Growing 10 to 15 feet tall, this woody twining vine is gorgeous covering an arbor or fence. It requires little room at ground level as its beauty is displayed by growing it upwards, preferably in full sun for best flowering, although it will tolerate partial shade.
It is an absolute showstopper in May, completely covered in red tubular flowers, signaling that it is a favorite of hummingbirds. Flowering will continue straight through until at least September, although not as prolifically. Should you need to prune it, do so after its May bloom bonanza so that you don’t compromise its buds. The reddish-orange flowers feed not only hummingbirds, but bees and other pollinators as well. It is the host plant for caterpillars of the iridescent spring azure butterfly and for clearwing moths. In late summer to fall it produces berries, however, these won’t persist for long as birds quickly devour them.
Other names for coral honeysuckle are trumpet honeysuckle and scarlet honeysuckle. Common names can be confusing, so you want to be sure you are purchasing Lonicera sempervirens, as there is also a native trumpet vine (Campsis radicans) which is rather ferocious and needs a very strong support because it can damage structures and can reseed in an annoying manner. Also, don’t confuse coral honeysuckle with the invasive Japanese honeysuckle (Lonicera
japonica), enjoyed for its wonderfully fragrant yellow and white flowers but whose sale is banned in New Jersey and several other states due to its propensity for invading many areas and entangling and killing any vegetation it covers.

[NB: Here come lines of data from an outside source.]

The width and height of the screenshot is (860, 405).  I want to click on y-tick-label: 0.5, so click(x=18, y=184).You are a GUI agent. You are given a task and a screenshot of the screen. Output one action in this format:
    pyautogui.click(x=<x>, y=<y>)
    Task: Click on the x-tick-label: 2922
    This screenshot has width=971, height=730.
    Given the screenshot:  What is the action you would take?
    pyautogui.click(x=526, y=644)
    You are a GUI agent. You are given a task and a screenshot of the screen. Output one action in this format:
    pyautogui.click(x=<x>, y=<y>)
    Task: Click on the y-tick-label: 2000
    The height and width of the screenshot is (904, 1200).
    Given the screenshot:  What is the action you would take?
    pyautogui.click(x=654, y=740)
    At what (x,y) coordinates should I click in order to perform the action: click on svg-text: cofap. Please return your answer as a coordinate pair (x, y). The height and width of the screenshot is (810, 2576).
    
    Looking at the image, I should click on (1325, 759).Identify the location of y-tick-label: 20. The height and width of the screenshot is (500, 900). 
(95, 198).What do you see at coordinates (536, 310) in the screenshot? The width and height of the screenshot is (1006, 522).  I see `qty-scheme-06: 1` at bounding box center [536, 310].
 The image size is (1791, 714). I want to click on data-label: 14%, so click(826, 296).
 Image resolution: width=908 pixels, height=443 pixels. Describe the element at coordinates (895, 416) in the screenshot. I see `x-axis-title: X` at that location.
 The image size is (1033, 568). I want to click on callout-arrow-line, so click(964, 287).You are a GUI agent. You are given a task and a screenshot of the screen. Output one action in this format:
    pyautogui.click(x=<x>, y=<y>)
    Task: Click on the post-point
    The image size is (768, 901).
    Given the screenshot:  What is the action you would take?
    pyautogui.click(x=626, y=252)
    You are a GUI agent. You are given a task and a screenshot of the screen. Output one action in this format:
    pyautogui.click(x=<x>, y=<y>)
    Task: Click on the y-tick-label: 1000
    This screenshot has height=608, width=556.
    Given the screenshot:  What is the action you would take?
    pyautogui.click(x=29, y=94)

The leaves of coral honeysuckle persist well into winter, as indicated by its species name sempervirens, meaning evergreen. Although it is not evergreen in our area, its leaves will remain on the vine much later than those of other deciduous plants. In fact, during years when winter gets a late start, this vine will still be blooming in November! It is not fussy about soils, growing in somewhat sandy to clay soils and in average moisture, while tolerating drought. Give this native some room in your garden and you will be rewarded with an entire summer of blooms and hummingbirds while requiring little maintenance.